Quote the items exactly, starting with the line that contains "This screenshot has height=349, width=495." and going on through the line that contains "Looking at the screenshot, I should tap(640, 495).". Leave the pictures out of your answer.

>> start LISTING

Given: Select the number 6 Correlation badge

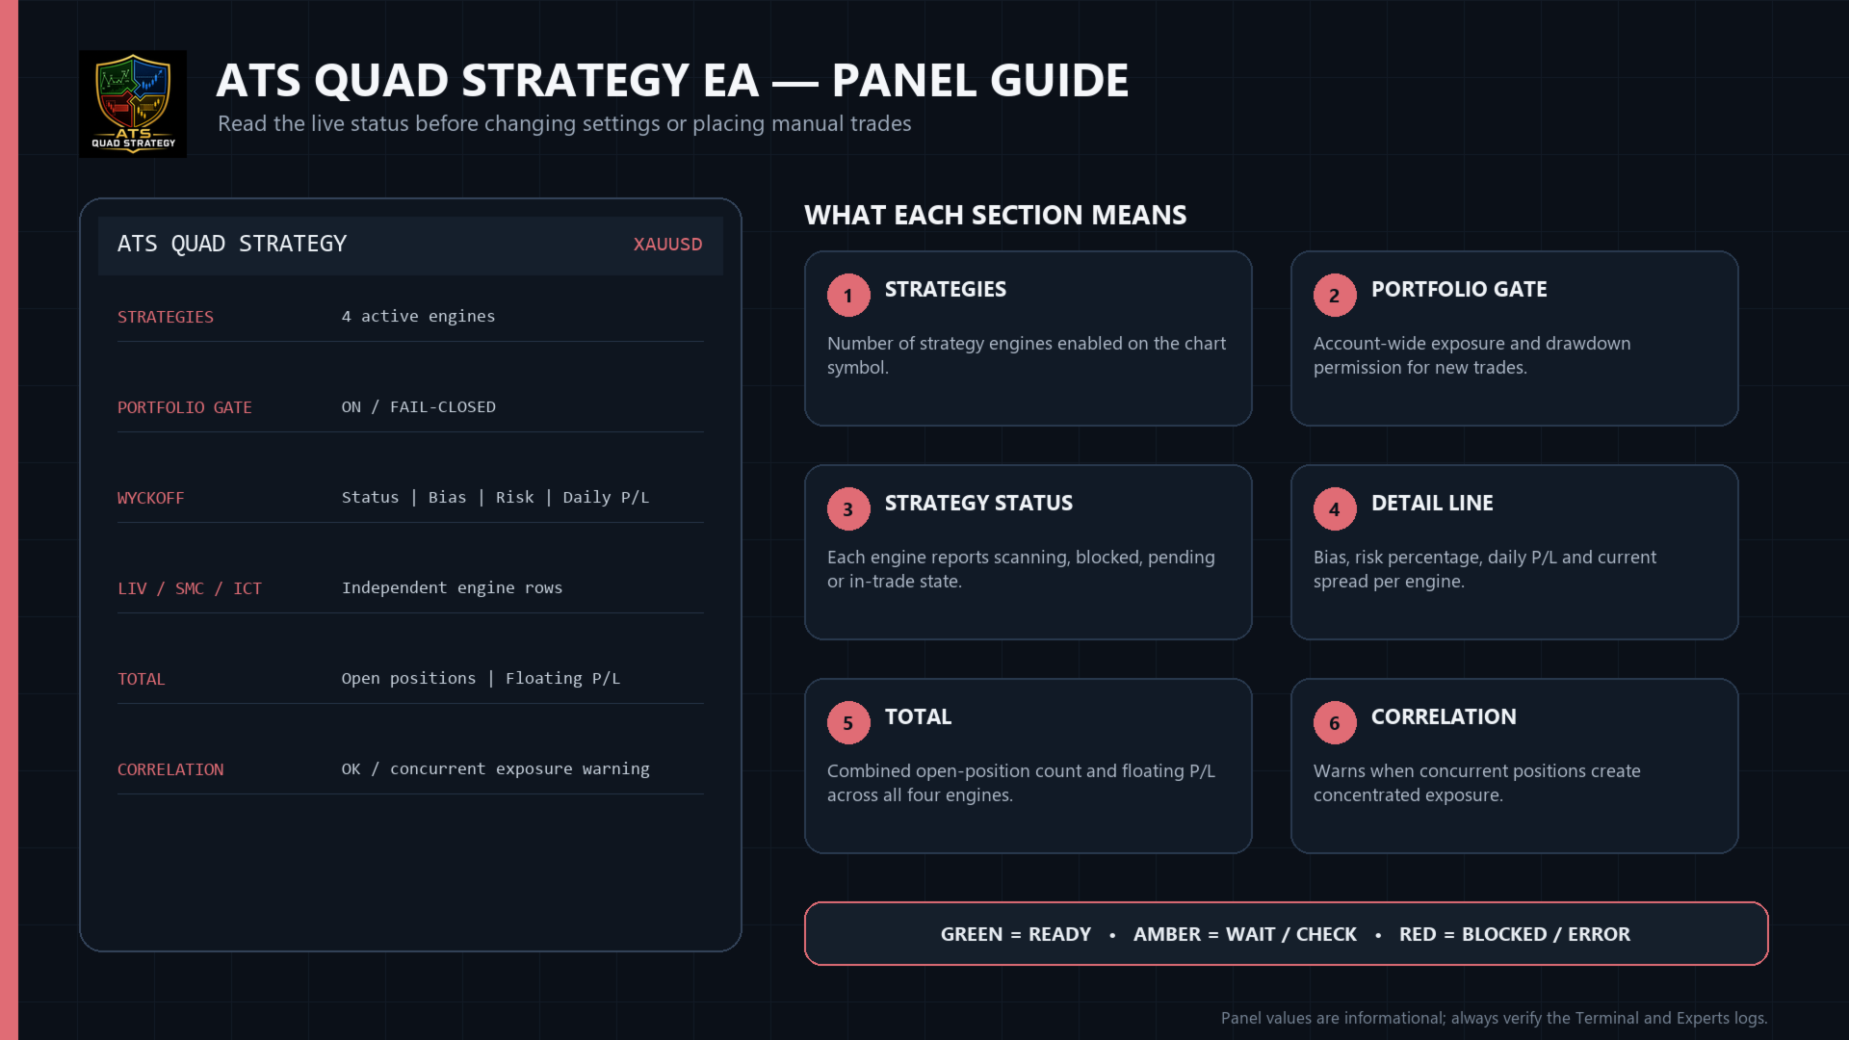Looking at the screenshot, I should pyautogui.click(x=1335, y=723).
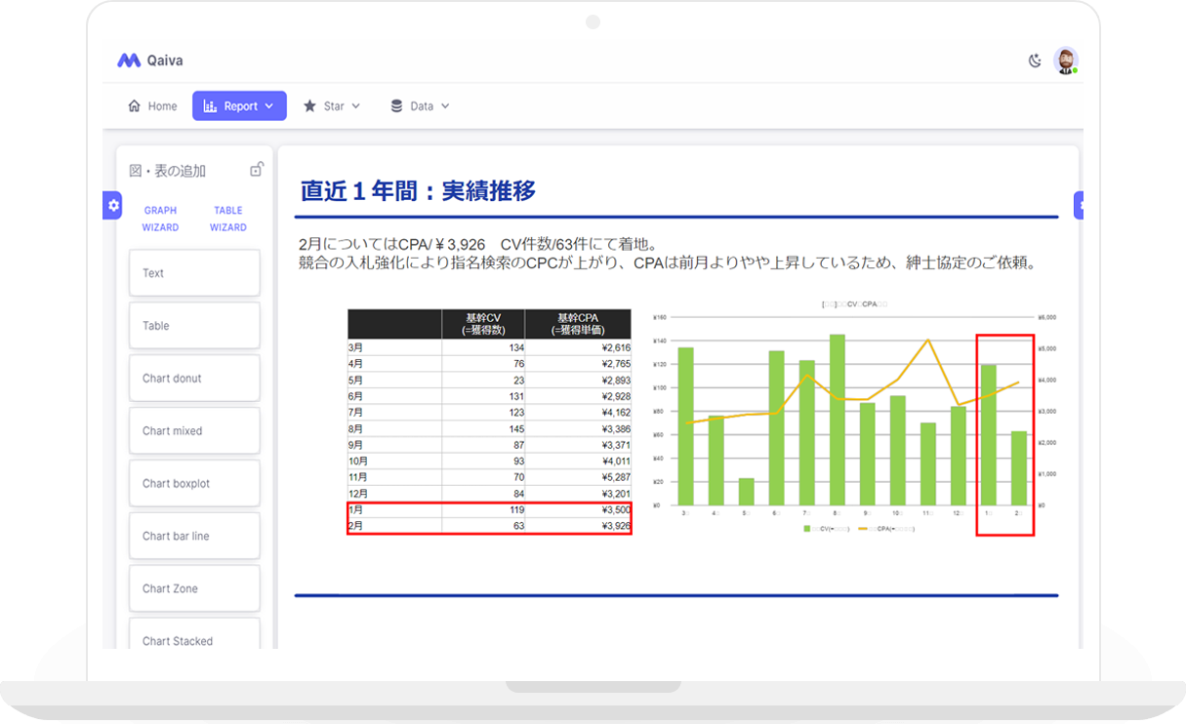1186x724 pixels.
Task: Expand the Data dropdown menu
Action: pos(420,106)
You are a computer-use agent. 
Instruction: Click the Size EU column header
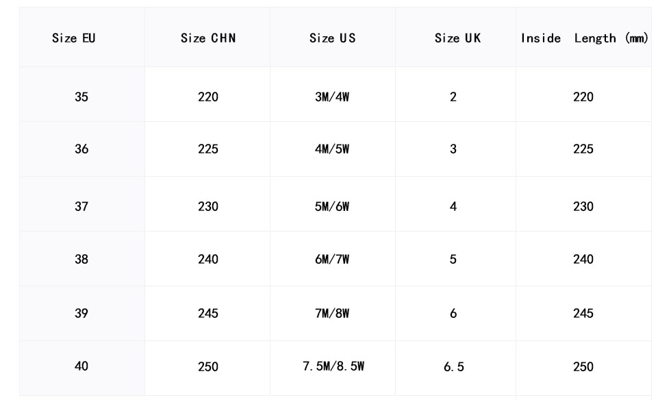click(74, 38)
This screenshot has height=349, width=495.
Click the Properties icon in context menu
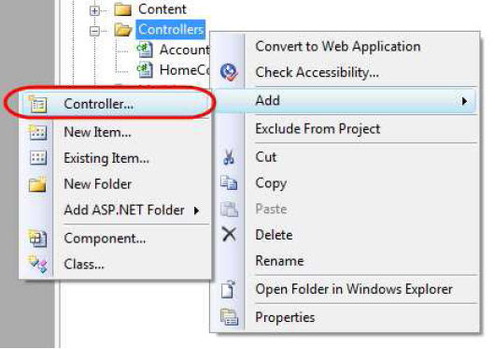[x=229, y=317]
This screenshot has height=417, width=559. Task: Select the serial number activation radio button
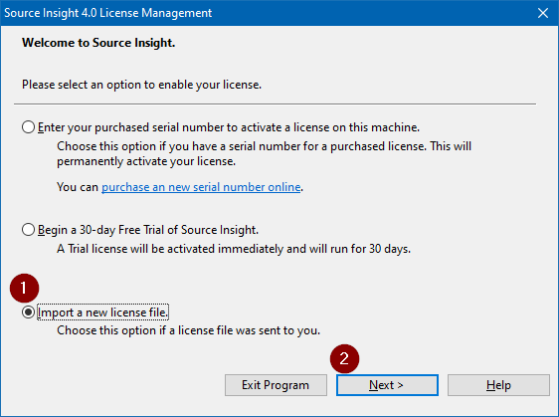click(x=28, y=127)
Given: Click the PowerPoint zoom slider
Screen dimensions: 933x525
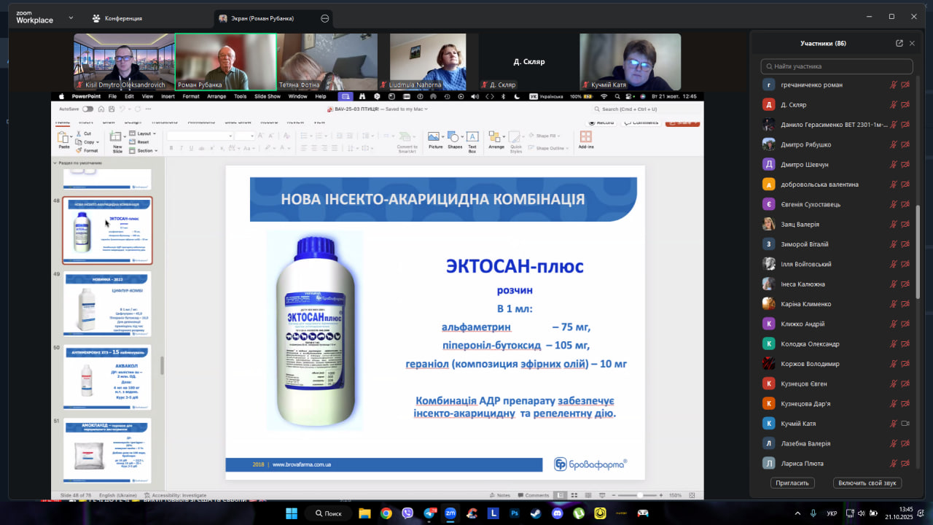Looking at the screenshot, I should tap(640, 495).
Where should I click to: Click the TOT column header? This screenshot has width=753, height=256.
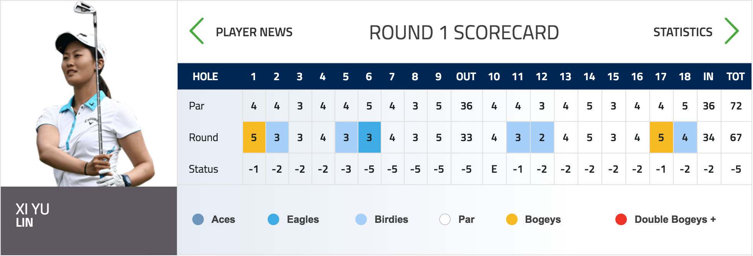[x=736, y=77]
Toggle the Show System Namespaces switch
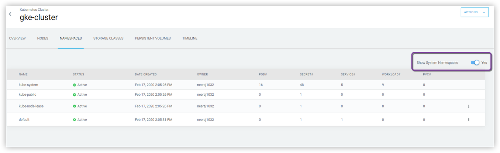 [475, 62]
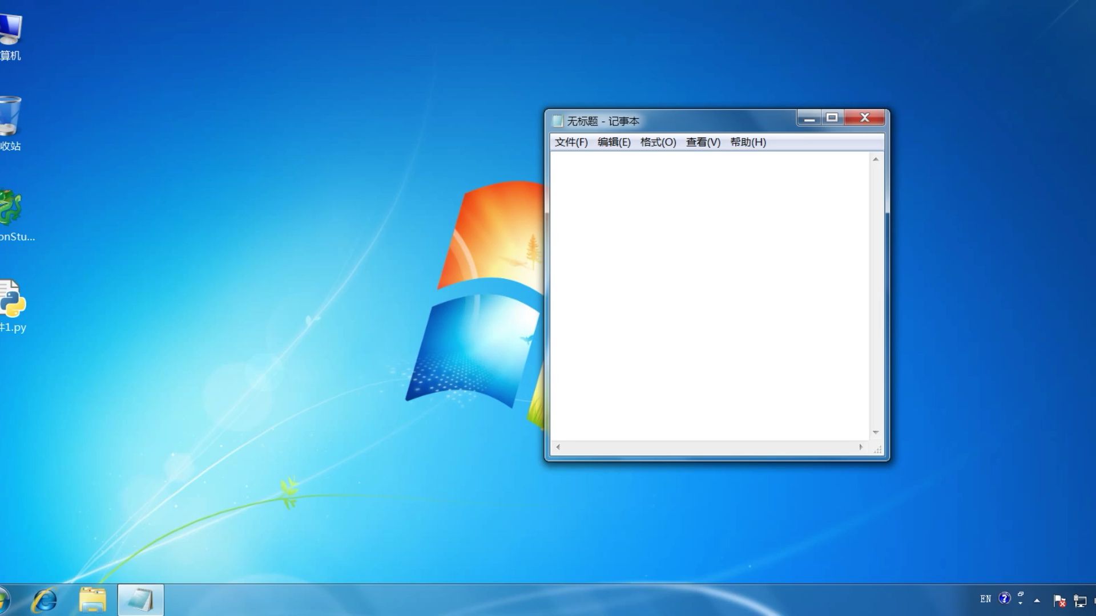Select the Python file desktop icon
This screenshot has height=616, width=1096.
tap(11, 299)
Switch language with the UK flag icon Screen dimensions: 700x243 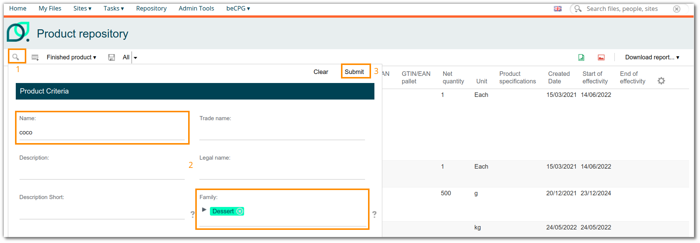coord(558,9)
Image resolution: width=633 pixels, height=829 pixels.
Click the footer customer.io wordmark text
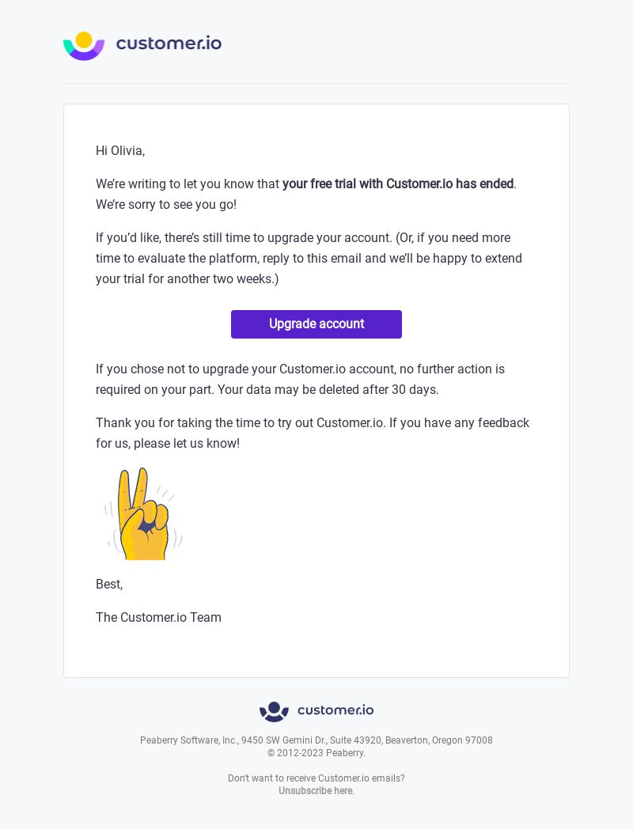click(335, 710)
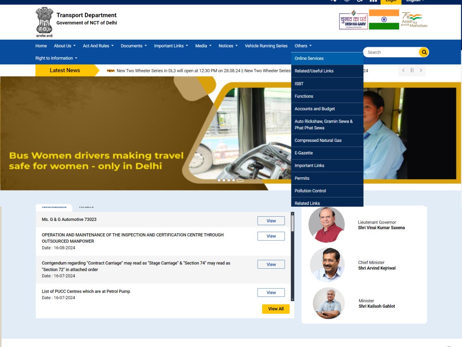Click the font-size adjustment icon

coord(360,1)
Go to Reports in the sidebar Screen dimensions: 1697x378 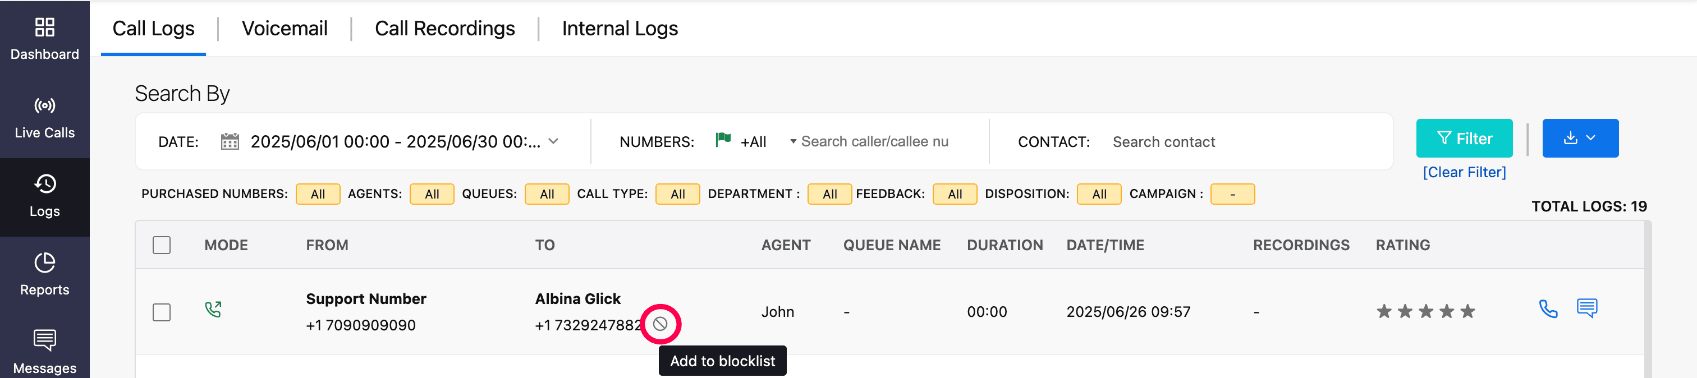pos(44,275)
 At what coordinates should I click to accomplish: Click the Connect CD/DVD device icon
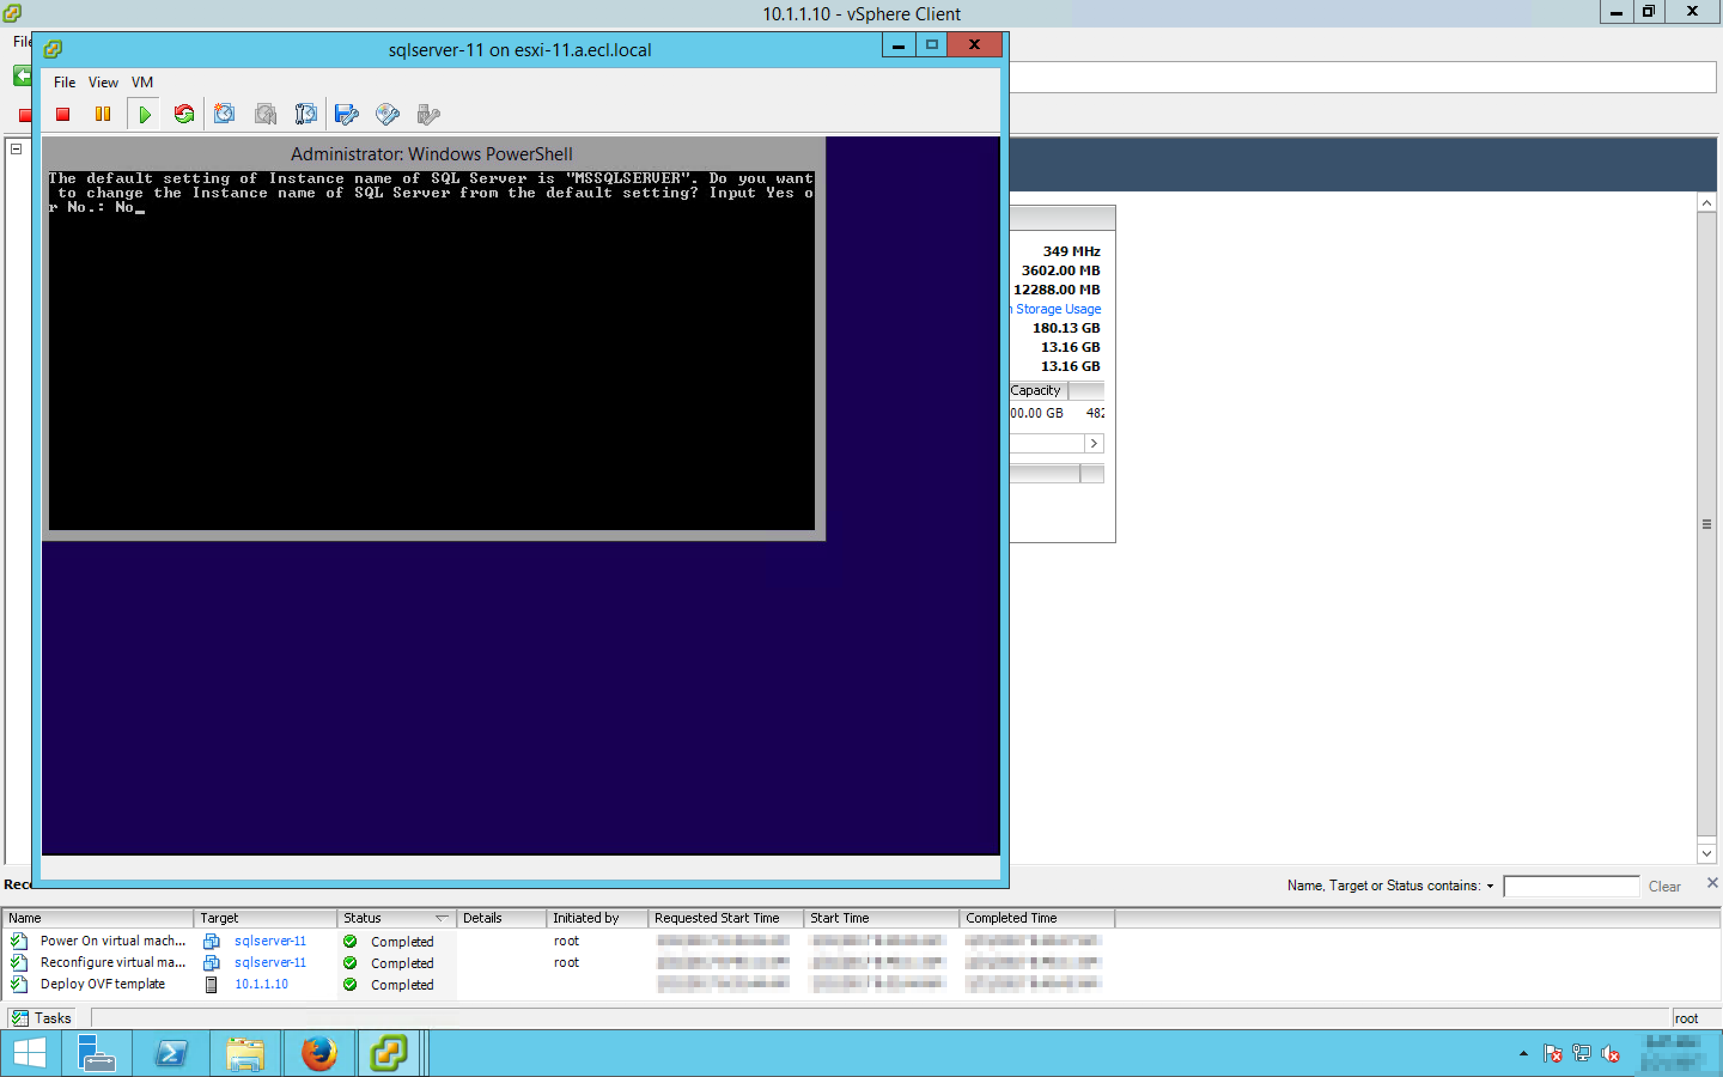pyautogui.click(x=387, y=114)
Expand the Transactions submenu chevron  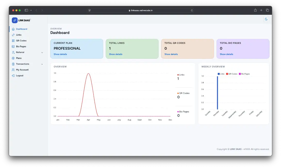coord(42,64)
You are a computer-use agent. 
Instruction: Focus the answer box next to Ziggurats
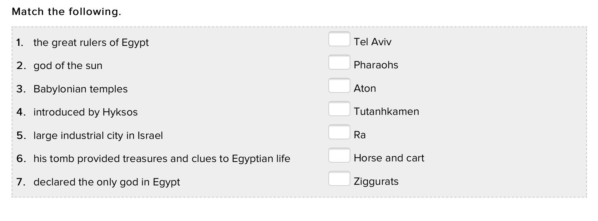(339, 179)
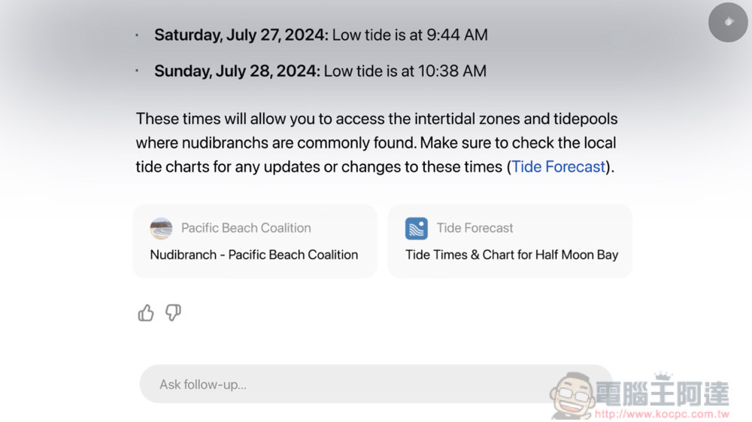This screenshot has height=422, width=752.
Task: Open the Nudibranch - Pacific Beach Coalition card
Action: [x=255, y=241]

>> end LISTING

*SOLUTION TO THIS TASK*
This screenshot has height=349, width=495.
Click the Properties icon in context menu
[x=229, y=317]
This screenshot has height=417, width=559. Task: Select the serial number activation radio button
click(x=28, y=127)
Given: Click the PowerPoint zoom slider
Screen dimensions: 933x525
Looking at the screenshot, I should tap(640, 495).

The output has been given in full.